Musings from an Architect growing up to become a Planner

The formulation, formation and function of a city has always intrigued me. To understand it better, I began by studying architecture, and now, the pursuit has led me to learn about planning. I would like to take this opportunity to illustrate how, in my own experience, architectural practice has evolved and how the role of the architect seems to have expanded from the master mason to a master planner.

Some experiences more than others (some of which were also more frustrating than others) have played an important role in making me—the architect—want to pause, learn more and grow up to become a planner. I say grow up, because in order to even attempt at changing the world, it is essential for architects to broaden their skill sets. Only then, with their spatial sensibility and experiential sensitivity, will they be in an extraordinary position to make a tangible difference.

Having lived in five different cities in India—Gandhinagar, Kolkata, Ahmedabad, Chennai and Mumbai—I never had any particular attachment with one place. Instead, I would compare: People in Kolkata were friendlier, while they were more conservative in Chennai; our house in Chennai was twice the size of our house in Mumbai, though it cost the same; it would take 40 minutes to drive from one end of Chennai to the other (10 miles), 40 minutes to drive from Ahmedabad to Gandhinagar (20 miles), 40 minutes to drive from Andheri West to Andheri East in Mumbai (4 miles). And I could go on. Once, I asked my grandfather what the difference was between Gandhinagar, Ahmedabad and Kolkata. He said, “Gandhinagar is a town, Ahmedabad is a city and Calcutta is a very big city.”

For a long time, that was my definition and standard understanding of scale.

When I looked back, I realized that I didn’t remember those cities by their architectural language or by their road designs and infrastructure, not even by their urban fabric. What I remembered best was houses I lived in and friends I made. This changed radically when I began studying architecture.

Only during my Architecture degree in Mumbai did I learn that Gandhinagar was planned on the principles of Swiss-born modernist architect Le Corbusier’s Chandigarh, Ahmedabad was filled with buildings designed by American master architect Louis Kahn, and Mumbai and Kolkata featured some of the finest examples of Indo-Saracenic and Gothic revival architecture (like St.Paul’s cathedral in Kolkata, Chhatrapati Shivaji Terminus, Mumbai). As I revisited all those cities, I viewed them through a completely new lens. I began labelling and defining everything I saw. Suddenly, cities became diagrams that allowed me to criticize and experiment. The more I analyzed a place, the more I distanced myself from it. I did indeed learn more about each city, but with knowledge came awareness, and with awareness came power.

In order to use the power more responsibly I decided to travel more. I went to other Indian cities: Jaipur, New Delhi, Chandigarh and Agra—cities where architects and planners worked closely with the king (Jaipur and Agra) and the state (New Delhi and Chandigarh) to build identities and define imaginations for kingdom and country to follow. None of these architects were natives to the cities they designed. They just needed a canvas to express their ideas and spread their imaginations.
+++
**THINGS TO DO:**
**1)** Reproduce the passage of the architect-to-planner essay starting at "Some experiences more" and ending at "a tangible difference.".
**2)** According to the architect-to-planner essay, which Indian cities has the writer lived in?

**SOURCE EXCERPT:**
+++
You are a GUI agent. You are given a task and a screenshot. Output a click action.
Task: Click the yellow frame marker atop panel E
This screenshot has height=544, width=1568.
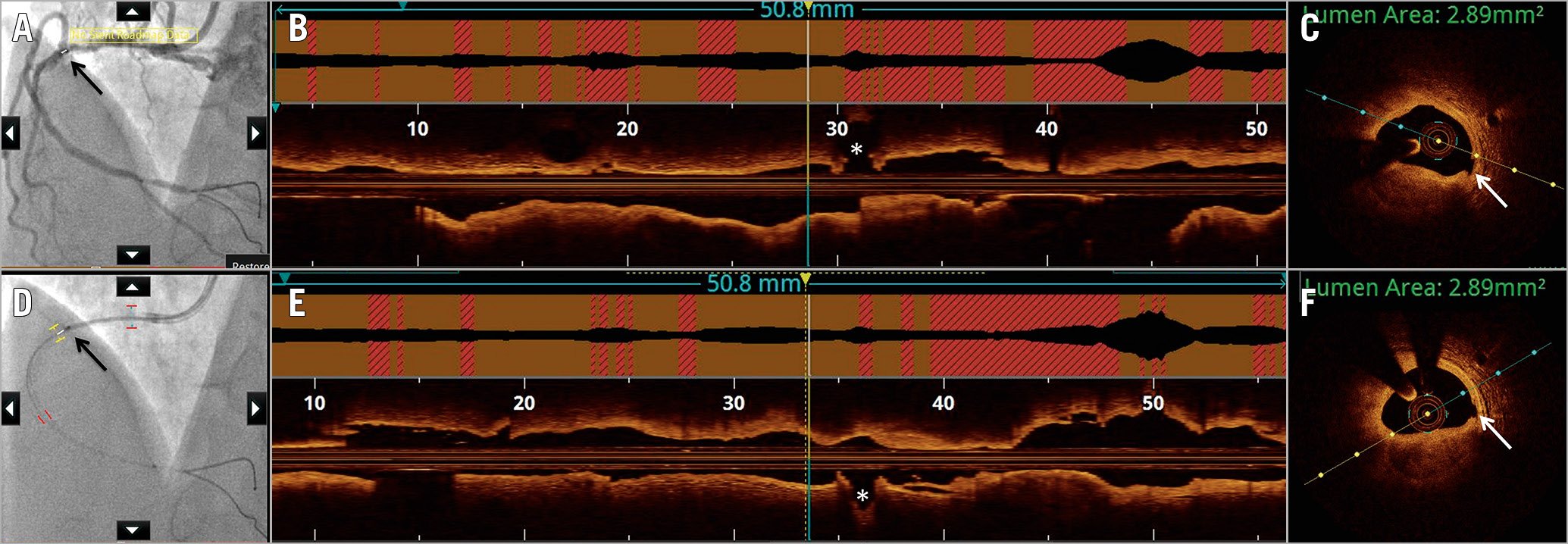click(x=806, y=280)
+++
**ANSWERS PER TASK:**
**1)**
Some experiences more than others (some of which were also more frustrating than others) have played an important role in making me—the architect—want to pause, learn more and grow up to become a planner. I say grow up, because in order to even attempt at changing the world, it is essential for architects to broaden their skill sets. Only then, with their spatial sensibility and experiential sensitivity, will they be in an extraordinary position to make a tangible difference.

**2)** Gandhinagar, Kolkata, Ahmedabad, Chennai, Mumbai